##### EXERCISE INPUTS
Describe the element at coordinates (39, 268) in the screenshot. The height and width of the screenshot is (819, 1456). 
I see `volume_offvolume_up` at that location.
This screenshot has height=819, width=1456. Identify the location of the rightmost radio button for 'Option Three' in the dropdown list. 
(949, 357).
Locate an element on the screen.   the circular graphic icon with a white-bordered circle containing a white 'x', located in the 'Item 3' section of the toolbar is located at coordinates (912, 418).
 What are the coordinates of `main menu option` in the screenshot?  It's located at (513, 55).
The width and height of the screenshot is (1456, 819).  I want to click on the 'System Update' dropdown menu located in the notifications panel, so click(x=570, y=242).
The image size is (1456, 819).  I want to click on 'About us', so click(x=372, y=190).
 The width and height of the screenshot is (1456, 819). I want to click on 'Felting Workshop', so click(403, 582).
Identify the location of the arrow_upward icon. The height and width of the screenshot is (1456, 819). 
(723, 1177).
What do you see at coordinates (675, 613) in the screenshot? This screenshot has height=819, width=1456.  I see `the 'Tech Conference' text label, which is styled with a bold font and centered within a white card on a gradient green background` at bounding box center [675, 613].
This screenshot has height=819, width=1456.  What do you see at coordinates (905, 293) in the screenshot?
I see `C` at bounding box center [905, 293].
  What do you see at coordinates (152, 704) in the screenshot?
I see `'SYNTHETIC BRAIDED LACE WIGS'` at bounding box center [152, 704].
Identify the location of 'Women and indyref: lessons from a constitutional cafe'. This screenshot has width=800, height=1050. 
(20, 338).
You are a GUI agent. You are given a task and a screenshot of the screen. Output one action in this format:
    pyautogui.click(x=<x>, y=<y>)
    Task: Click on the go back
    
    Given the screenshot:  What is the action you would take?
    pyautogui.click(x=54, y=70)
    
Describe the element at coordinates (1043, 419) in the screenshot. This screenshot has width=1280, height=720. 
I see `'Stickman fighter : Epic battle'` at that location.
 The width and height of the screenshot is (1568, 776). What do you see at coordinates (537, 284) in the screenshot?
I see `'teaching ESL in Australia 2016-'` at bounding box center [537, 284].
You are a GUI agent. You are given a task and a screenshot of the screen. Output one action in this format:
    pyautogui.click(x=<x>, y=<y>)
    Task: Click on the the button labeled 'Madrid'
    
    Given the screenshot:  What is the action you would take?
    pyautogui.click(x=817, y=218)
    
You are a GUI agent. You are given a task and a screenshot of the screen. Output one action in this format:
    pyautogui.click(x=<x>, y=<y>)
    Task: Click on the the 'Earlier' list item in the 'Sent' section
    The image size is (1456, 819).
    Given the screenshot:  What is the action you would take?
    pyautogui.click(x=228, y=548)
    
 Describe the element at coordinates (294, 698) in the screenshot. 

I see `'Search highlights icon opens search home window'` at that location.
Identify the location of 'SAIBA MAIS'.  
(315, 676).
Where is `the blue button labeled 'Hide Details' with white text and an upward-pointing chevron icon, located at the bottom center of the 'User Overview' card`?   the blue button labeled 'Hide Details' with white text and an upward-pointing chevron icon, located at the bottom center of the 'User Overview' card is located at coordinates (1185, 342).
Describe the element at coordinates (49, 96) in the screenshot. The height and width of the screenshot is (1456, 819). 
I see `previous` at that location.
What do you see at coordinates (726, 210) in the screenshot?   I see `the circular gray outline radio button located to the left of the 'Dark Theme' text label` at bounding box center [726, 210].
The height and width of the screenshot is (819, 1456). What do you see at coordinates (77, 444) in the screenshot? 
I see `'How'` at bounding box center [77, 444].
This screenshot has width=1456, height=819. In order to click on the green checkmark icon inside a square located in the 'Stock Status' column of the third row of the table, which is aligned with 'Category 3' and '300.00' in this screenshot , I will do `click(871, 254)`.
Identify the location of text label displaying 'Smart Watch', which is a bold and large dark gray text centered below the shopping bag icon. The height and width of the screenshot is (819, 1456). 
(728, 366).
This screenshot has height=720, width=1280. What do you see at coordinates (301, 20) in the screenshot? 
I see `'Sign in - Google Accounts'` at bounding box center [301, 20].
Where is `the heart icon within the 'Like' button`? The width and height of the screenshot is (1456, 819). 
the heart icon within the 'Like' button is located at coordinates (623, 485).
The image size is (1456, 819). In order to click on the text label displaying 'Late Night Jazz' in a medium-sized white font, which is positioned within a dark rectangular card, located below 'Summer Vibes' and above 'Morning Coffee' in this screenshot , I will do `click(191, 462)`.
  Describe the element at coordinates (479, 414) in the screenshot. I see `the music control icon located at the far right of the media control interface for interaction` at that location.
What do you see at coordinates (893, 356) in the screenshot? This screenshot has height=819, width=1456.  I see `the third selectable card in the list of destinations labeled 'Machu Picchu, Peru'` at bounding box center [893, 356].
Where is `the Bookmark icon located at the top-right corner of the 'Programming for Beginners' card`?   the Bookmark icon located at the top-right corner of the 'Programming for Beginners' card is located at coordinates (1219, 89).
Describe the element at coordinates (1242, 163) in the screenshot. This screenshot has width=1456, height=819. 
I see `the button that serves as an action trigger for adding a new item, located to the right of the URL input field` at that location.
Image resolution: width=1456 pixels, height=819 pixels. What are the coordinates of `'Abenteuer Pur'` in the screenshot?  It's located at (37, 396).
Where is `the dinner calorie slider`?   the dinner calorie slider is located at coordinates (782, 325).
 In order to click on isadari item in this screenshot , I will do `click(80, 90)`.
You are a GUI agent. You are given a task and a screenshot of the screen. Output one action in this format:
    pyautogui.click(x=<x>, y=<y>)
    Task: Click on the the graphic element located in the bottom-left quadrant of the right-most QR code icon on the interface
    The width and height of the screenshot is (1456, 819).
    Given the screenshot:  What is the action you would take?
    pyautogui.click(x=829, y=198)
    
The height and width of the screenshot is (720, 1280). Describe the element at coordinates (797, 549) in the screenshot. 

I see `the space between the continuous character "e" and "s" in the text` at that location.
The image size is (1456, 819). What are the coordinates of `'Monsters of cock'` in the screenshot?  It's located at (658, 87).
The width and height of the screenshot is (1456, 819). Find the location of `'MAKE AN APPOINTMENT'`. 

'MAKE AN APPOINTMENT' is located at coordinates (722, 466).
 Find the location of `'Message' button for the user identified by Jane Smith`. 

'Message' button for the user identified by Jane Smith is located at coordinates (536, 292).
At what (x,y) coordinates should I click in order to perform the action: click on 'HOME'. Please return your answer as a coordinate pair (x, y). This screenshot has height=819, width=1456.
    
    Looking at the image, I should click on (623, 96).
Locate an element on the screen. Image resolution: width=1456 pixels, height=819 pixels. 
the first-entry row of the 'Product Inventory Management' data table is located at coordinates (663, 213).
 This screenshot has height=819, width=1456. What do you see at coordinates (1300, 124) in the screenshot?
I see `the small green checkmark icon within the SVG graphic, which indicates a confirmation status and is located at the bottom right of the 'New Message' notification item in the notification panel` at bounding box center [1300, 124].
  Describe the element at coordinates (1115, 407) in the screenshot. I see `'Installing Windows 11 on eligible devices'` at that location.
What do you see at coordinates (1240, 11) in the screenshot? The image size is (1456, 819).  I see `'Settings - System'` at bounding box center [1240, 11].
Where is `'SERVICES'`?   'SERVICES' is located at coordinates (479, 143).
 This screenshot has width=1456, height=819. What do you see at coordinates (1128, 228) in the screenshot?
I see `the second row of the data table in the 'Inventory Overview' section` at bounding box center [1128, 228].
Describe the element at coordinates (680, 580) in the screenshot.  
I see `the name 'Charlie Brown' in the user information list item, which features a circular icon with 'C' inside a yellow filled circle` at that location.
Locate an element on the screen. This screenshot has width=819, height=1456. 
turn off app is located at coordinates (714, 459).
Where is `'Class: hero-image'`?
##########
SET TASK:
Reproduce every line of the listing above verbatim, from the first line to the last.

COMPLETED TASK:
Describe the element at coordinates (39, 268) in the screenshot. The height and width of the screenshot is (819, 1456). 
I see `volume_offvolume_up` at that location.
This screenshot has height=819, width=1456. Identify the location of the rightmost radio button for 'Option Three' in the dropdown list. 
(949, 357).
Locate an element on the screen.   the circular graphic icon with a white-bordered circle containing a white 'x', located in the 'Item 3' section of the toolbar is located at coordinates (912, 418).
 What are the coordinates of `main menu option` in the screenshot?  It's located at (513, 55).
The width and height of the screenshot is (1456, 819).  I want to click on the 'System Update' dropdown menu located in the notifications panel, so click(x=570, y=242).
The image size is (1456, 819).  I want to click on 'About us', so click(x=372, y=190).
 The width and height of the screenshot is (1456, 819). I want to click on 'Felting Workshop', so click(403, 582).
Identify the location of the arrow_upward icon. The height and width of the screenshot is (1456, 819). 
(723, 1177).
What do you see at coordinates (675, 613) in the screenshot? This screenshot has height=819, width=1456.  I see `the 'Tech Conference' text label, which is styled with a bold font and centered within a white card on a gradient green background` at bounding box center [675, 613].
This screenshot has height=819, width=1456.  What do you see at coordinates (905, 293) in the screenshot?
I see `C` at bounding box center [905, 293].
  What do you see at coordinates (152, 704) in the screenshot?
I see `'SYNTHETIC BRAIDED LACE WIGS'` at bounding box center [152, 704].
Identify the location of 'Women and indyref: lessons from a constitutional cafe'. This screenshot has width=800, height=1050. 
(20, 338).
You are a GUI agent. You are given a task and a screenshot of the screen. Output one action in this format:
    pyautogui.click(x=<x>, y=<y>)
    Task: Click on the go back
    
    Given the screenshot:  What is the action you would take?
    pyautogui.click(x=54, y=70)
    
Describe the element at coordinates (1043, 419) in the screenshot. This screenshot has width=1280, height=720. 
I see `'Stickman fighter : Epic battle'` at that location.
 The width and height of the screenshot is (1568, 776). What do you see at coordinates (537, 284) in the screenshot?
I see `'teaching ESL in Australia 2016-'` at bounding box center [537, 284].
You are a GUI agent. You are given a task and a screenshot of the screen. Output one action in this format:
    pyautogui.click(x=<x>, y=<y>)
    Task: Click on the the button labeled 'Madrid'
    
    Given the screenshot:  What is the action you would take?
    pyautogui.click(x=817, y=218)
    
You are a GUI agent. You are given a task and a screenshot of the screen. Output one action in this format:
    pyautogui.click(x=<x>, y=<y>)
    Task: Click on the the 'Earlier' list item in the 'Sent' section
    The image size is (1456, 819).
    Given the screenshot:  What is the action you would take?
    pyautogui.click(x=228, y=548)
    
 Describe the element at coordinates (294, 698) in the screenshot. 

I see `'Search highlights icon opens search home window'` at that location.
Identify the location of 'SAIBA MAIS'.  
(315, 676).
Where is `the blue button labeled 'Hide Details' with white text and an upward-pointing chevron icon, located at the bottom center of the 'User Overview' card`?   the blue button labeled 'Hide Details' with white text and an upward-pointing chevron icon, located at the bottom center of the 'User Overview' card is located at coordinates (1185, 342).
Describe the element at coordinates (49, 96) in the screenshot. The height and width of the screenshot is (1456, 819). 
I see `previous` at that location.
What do you see at coordinates (726, 210) in the screenshot?   I see `the circular gray outline radio button located to the left of the 'Dark Theme' text label` at bounding box center [726, 210].
The height and width of the screenshot is (819, 1456). What do you see at coordinates (77, 444) in the screenshot? 
I see `'How'` at bounding box center [77, 444].
This screenshot has width=1456, height=819. In order to click on the green checkmark icon inside a square located in the 'Stock Status' column of the third row of the table, which is aligned with 'Category 3' and '300.00' in this screenshot , I will do `click(871, 254)`.
Identify the location of text label displaying 'Smart Watch', which is a bold and large dark gray text centered below the shopping bag icon. The height and width of the screenshot is (819, 1456). 
(728, 366).
This screenshot has height=720, width=1280. What do you see at coordinates (301, 20) in the screenshot? 
I see `'Sign in - Google Accounts'` at bounding box center [301, 20].
Where is `the heart icon within the 'Like' button`? The width and height of the screenshot is (1456, 819). 
the heart icon within the 'Like' button is located at coordinates (623, 485).
The image size is (1456, 819). In order to click on the text label displaying 'Late Night Jazz' in a medium-sized white font, which is positioned within a dark rectangular card, located below 'Summer Vibes' and above 'Morning Coffee' in this screenshot , I will do `click(191, 462)`.
  Describe the element at coordinates (479, 414) in the screenshot. I see `the music control icon located at the far right of the media control interface for interaction` at that location.
What do you see at coordinates (893, 356) in the screenshot? This screenshot has height=819, width=1456.  I see `the third selectable card in the list of destinations labeled 'Machu Picchu, Peru'` at bounding box center [893, 356].
Where is `the Bookmark icon located at the top-right corner of the 'Programming for Beginners' card`?   the Bookmark icon located at the top-right corner of the 'Programming for Beginners' card is located at coordinates (1219, 89).
Describe the element at coordinates (1242, 163) in the screenshot. This screenshot has width=1456, height=819. 
I see `the button that serves as an action trigger for adding a new item, located to the right of the URL input field` at that location.
Image resolution: width=1456 pixels, height=819 pixels. What are the coordinates of `'Abenteuer Pur'` in the screenshot?  It's located at (37, 396).
Where is `the dinner calorie slider`?   the dinner calorie slider is located at coordinates (782, 325).
 In order to click on isadari item in this screenshot , I will do `click(80, 90)`.
You are a GUI agent. You are given a task and a screenshot of the screen. Output one action in this format:
    pyautogui.click(x=<x>, y=<y>)
    Task: Click on the the graphic element located in the bottom-left quadrant of the right-most QR code icon on the interface
    The width and height of the screenshot is (1456, 819).
    Given the screenshot:  What is the action you would take?
    pyautogui.click(x=829, y=198)
    
The height and width of the screenshot is (720, 1280). Describe the element at coordinates (797, 549) in the screenshot. 

I see `the space between the continuous character "e" and "s" in the text` at that location.
The image size is (1456, 819). What are the coordinates of `'Monsters of cock'` in the screenshot?  It's located at (658, 87).
The width and height of the screenshot is (1456, 819). Find the location of `'MAKE AN APPOINTMENT'`. 

'MAKE AN APPOINTMENT' is located at coordinates (722, 466).
 Find the location of `'Message' button for the user identified by Jane Smith`. 

'Message' button for the user identified by Jane Smith is located at coordinates (536, 292).
At what (x,y) coordinates should I click in order to perform the action: click on 'HOME'. Please return your answer as a coordinate pair (x, y). This screenshot has height=819, width=1456.
    
    Looking at the image, I should click on (623, 96).
Locate an element on the screen. Image resolution: width=1456 pixels, height=819 pixels. 
the first-entry row of the 'Product Inventory Management' data table is located at coordinates (663, 213).
 This screenshot has height=819, width=1456. What do you see at coordinates (1300, 124) in the screenshot?
I see `the small green checkmark icon within the SVG graphic, which indicates a confirmation status and is located at the bottom right of the 'New Message' notification item in the notification panel` at bounding box center [1300, 124].
  Describe the element at coordinates (1115, 407) in the screenshot. I see `'Installing Windows 11 on eligible devices'` at that location.
What do you see at coordinates (1240, 11) in the screenshot? The image size is (1456, 819).  I see `'Settings - System'` at bounding box center [1240, 11].
Where is `'SERVICES'`?   'SERVICES' is located at coordinates (479, 143).
 This screenshot has width=1456, height=819. What do you see at coordinates (1128, 228) in the screenshot?
I see `the second row of the data table in the 'Inventory Overview' section` at bounding box center [1128, 228].
Describe the element at coordinates (680, 580) in the screenshot.  
I see `the name 'Charlie Brown' in the user information list item, which features a circular icon with 'C' inside a yellow filled circle` at that location.
Locate an element on the screen. This screenshot has width=819, height=1456. 
turn off app is located at coordinates (714, 459).
Where is `'Class: hero-image'`?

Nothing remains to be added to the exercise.